Dördüncü oyuncu alana çıkar, cüzdanını çıkartarak kıza gösterir ve varlıklı birisi olduğunu ima eder. Bu oyuncuda ret cevabını aldıktan sonra grubun sonuna geçer.
Beşinci oyuncu alana çıkar ve belinden çıkardığı kaması ile kıza tehdit vari hareketler yapar. Dolayısıyla kıza tehditte bulunur. Ancak kız yine reddeder ve oyuncu grubun sonuna geçer.
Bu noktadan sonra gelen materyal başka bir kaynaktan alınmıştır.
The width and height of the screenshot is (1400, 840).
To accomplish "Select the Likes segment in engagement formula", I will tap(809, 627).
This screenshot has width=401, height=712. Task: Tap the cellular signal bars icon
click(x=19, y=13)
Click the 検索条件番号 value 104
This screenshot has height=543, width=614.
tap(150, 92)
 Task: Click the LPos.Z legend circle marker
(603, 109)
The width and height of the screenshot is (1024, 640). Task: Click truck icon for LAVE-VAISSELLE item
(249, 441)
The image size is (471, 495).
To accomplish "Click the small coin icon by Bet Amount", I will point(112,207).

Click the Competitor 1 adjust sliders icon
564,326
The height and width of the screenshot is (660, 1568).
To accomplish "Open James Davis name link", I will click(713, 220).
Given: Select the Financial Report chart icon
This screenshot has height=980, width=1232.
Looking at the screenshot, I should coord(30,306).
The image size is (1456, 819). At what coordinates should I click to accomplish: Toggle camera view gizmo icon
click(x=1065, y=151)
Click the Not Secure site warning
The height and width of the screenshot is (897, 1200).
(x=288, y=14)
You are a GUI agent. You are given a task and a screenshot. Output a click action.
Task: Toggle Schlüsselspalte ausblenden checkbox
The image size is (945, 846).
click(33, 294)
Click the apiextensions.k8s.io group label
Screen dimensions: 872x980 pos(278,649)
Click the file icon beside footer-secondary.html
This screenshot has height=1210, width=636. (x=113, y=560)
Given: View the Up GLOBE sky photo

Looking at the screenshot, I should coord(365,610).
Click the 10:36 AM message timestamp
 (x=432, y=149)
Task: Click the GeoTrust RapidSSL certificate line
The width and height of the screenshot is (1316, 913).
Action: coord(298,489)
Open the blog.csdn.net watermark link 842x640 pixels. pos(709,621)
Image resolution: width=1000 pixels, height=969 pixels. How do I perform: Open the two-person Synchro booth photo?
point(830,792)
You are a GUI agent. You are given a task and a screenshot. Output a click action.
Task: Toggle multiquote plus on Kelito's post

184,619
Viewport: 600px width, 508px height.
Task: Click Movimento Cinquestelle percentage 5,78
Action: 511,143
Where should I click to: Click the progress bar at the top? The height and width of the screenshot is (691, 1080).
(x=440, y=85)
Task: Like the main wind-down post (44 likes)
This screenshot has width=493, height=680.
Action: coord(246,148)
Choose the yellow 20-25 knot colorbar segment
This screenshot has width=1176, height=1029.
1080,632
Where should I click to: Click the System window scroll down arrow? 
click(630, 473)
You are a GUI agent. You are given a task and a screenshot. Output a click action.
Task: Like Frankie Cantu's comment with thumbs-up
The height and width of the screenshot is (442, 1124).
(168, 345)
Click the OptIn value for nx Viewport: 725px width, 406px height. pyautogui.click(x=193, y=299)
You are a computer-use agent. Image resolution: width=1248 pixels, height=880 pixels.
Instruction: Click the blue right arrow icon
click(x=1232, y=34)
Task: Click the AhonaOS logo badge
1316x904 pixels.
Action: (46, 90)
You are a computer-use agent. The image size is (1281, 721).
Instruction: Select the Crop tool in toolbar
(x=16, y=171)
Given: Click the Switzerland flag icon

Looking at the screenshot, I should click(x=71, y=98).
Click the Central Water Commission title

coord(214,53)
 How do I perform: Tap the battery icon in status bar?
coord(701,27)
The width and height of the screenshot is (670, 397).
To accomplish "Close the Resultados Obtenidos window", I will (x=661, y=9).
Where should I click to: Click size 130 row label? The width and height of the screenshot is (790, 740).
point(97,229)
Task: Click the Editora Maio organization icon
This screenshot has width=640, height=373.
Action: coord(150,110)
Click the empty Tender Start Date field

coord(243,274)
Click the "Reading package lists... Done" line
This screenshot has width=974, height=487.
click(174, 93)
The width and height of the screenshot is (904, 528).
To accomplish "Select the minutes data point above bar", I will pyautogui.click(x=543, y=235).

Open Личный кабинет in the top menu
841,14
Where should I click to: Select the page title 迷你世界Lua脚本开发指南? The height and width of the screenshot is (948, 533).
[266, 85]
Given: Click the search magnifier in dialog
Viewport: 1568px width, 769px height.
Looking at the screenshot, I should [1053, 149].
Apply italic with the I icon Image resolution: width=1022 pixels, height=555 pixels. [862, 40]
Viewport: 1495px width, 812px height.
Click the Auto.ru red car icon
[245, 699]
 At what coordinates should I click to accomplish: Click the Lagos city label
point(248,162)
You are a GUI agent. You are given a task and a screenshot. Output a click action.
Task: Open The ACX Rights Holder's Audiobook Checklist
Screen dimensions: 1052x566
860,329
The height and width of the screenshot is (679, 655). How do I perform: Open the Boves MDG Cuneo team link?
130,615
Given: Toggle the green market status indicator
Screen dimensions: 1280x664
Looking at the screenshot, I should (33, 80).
Baş oyuncu sahneye çıkar ve şansını tekrar dener. Ortaya çıkarak parayla, zorla ve süslenmeyle bir insanın sevilemeyeceği, sevginin kalpte başlayacağı düşüncesiyle bu oyundaki figürlerinde kıza kalbini ve göz yaşını gösterir. Böylece kızın gönlünü kazanır. Kız yerinden kalkarak tülbendini açar, oyuncunun koluna girerek kabul ettiğini bildirir ve daire içerisine girerek beraberce oyunu tamamlarlar.
İğdeli Gelin
Oyunun Oynanışı: Altı kız ve altı erkekten oluşan halay ekibi, bir kız bir erkek el ele tutuşarak daire olurlar. Davul-zurna susunca daire küçülür. El ve ayaklar içe dışa sallanarak türkünün birinci bölümü söylenir;
Kız pınar başında yatımış uyumuş yar
Ela gözlerini uyku bürümüş
Evvel küçük idi şimdi büyümüş yar
Derdimin dermanı iğdeli gelin
İğdesini aldırmış sevdalı gelin
Mani bitince davul zurna başlar. Oyun hızlanır, el ele tutuşmuş olan daire birden bire ellerini yukarı kaldırarak açıp kaparlar ve çark gibi dönmeye başlarlar. Bu esnada davul-zurna susar ve daire daraltılarak diğer bölüm söylenir;
Kız pınar başında testi doldurur yar
Testinin kulpuna şahin kondurur
Kız senin bakışın beni öldürür yar
Derdimin dermanı iğdeli gelin
Davul-zurna çalmaya başlar, daire tekrar açılır ve eller bırakılır. Dönüş istikametine yürünerek hep birden halkanın içine ve dışına doğru tempolu bir şekilde çarpılır. Bu yürüyüş esnasında kızlar yavaş yavaş dairenin içine doğru bir keklik gibi kayarak ikinci bir daire oluşturulur. Erkekler mendillerini çıkararak uçlarından tutup, dış daireyi genişletirler. Kızların etrafından önce yürüyüş yönünde sonra ters yönde geniş adımlar atarak dönmeye başlarlar. Bu figür kendilerine emanet edilen kızları delikanlıların herhangi bir tehlikeye karşı koruduklarının ifadesidir. Davul-zurna susar ve daire daraltılarak başka bir kıt’a söylenir;
Evlerinin önü bulgur sokusu yar
Sokudan gelir yarin kokusu
Kendi küçük emme cilve kutusu yar
Derdimin dermanı cilveli gelin
İğdesini aldırmış sevdalı gelin
Oyunun sonunda kızların çemberlerinin etrafından dönen delikanlıkar, eş oldukları kızların hizalarına gelince el ele tutuşurlar. İkişerli yürüyüş kolu halinde mendillerini sallayarak gelini götürüp iğdeli eve teslim ederler.